▶ **TASK TO COMPLETE**
Copy the stretch of data from the line containing "At what coordinates should I click to accomplish: Expand" through the line containing "point(65,212)", swapping "dropdown" for "drop-down" and changing nothing else.

▶ **STORED DATA**
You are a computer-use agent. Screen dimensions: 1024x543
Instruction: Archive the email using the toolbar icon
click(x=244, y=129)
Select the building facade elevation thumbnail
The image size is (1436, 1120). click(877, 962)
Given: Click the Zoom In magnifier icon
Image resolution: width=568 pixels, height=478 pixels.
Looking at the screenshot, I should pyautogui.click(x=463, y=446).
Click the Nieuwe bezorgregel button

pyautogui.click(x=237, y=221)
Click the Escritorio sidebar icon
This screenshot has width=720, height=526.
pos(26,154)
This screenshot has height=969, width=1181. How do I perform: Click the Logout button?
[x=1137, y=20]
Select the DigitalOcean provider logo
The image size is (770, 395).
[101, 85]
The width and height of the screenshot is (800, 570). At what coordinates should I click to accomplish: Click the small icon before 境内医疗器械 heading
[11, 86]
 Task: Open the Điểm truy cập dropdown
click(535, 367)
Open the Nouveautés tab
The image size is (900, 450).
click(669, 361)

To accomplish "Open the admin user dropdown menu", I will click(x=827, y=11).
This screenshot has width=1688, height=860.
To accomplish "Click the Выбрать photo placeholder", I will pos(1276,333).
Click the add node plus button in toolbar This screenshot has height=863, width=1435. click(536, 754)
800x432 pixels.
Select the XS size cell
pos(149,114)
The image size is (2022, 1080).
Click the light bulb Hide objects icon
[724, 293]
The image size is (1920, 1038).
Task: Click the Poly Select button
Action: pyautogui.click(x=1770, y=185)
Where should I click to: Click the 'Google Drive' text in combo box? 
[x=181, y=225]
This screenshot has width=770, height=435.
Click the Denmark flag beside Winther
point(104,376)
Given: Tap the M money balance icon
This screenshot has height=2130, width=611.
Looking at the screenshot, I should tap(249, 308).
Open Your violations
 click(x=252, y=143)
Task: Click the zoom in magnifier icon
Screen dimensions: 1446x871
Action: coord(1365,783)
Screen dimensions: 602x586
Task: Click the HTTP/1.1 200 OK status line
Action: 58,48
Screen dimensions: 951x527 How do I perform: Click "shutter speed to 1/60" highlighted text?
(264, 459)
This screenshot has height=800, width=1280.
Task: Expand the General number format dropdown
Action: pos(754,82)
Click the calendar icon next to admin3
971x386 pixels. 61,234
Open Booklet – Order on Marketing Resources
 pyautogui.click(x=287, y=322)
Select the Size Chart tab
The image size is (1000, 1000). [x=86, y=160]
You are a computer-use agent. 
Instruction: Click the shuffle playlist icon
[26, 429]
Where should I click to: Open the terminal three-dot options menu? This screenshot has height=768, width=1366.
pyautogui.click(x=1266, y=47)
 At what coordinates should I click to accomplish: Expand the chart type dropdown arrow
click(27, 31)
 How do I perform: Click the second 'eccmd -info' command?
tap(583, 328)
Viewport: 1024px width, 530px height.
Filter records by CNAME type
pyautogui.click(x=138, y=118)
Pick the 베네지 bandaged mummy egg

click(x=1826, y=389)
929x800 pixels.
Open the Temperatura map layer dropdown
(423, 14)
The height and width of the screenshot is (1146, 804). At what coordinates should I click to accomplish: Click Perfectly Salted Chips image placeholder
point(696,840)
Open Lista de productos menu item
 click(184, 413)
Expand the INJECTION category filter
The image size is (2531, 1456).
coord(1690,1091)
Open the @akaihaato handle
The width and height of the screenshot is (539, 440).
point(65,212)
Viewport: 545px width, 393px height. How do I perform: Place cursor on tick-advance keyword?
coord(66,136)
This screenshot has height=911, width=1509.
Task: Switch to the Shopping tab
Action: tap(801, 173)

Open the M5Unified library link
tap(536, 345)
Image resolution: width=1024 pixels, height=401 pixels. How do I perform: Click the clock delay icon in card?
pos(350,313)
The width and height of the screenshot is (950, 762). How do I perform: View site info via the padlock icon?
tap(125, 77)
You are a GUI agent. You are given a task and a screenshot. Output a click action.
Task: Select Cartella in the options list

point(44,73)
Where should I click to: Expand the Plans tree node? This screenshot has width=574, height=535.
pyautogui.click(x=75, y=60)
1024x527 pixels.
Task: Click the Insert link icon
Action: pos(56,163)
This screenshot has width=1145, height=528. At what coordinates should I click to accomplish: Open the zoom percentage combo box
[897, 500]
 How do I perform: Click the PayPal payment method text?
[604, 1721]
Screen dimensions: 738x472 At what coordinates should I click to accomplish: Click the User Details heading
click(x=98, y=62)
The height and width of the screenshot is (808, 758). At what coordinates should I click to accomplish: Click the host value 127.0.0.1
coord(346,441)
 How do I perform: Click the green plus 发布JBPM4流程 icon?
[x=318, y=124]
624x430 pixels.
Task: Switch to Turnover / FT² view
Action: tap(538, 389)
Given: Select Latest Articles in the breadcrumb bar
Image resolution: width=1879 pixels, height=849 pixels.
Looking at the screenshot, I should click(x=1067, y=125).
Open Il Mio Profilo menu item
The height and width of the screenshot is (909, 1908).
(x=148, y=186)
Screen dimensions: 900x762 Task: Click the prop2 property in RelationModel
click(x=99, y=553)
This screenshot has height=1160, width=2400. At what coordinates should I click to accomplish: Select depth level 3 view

▶ **TASK ANSWER**
 At what coordinates should I click to accomplish: Expand the chart type drop-down arrow
click(27, 31)
 How do I perform: Click the second 'eccmd -info' command?
tap(583, 328)
Viewport: 1024px width, 530px height.
Filter records by CNAME type
pyautogui.click(x=138, y=118)
Pick the 베네지 bandaged mummy egg

click(x=1826, y=389)
929x800 pixels.
Open the Temperatura map layer drop-down
(423, 14)
The height and width of the screenshot is (1146, 804). At what coordinates should I click to accomplish: Click Perfectly Salted Chips image placeholder
point(696,840)
Open Lista de productos menu item
 click(184, 413)
Expand the INJECTION category filter
The image size is (2531, 1456).
coord(1690,1091)
Open the @akaihaato handle
The width and height of the screenshot is (539, 440).
point(65,212)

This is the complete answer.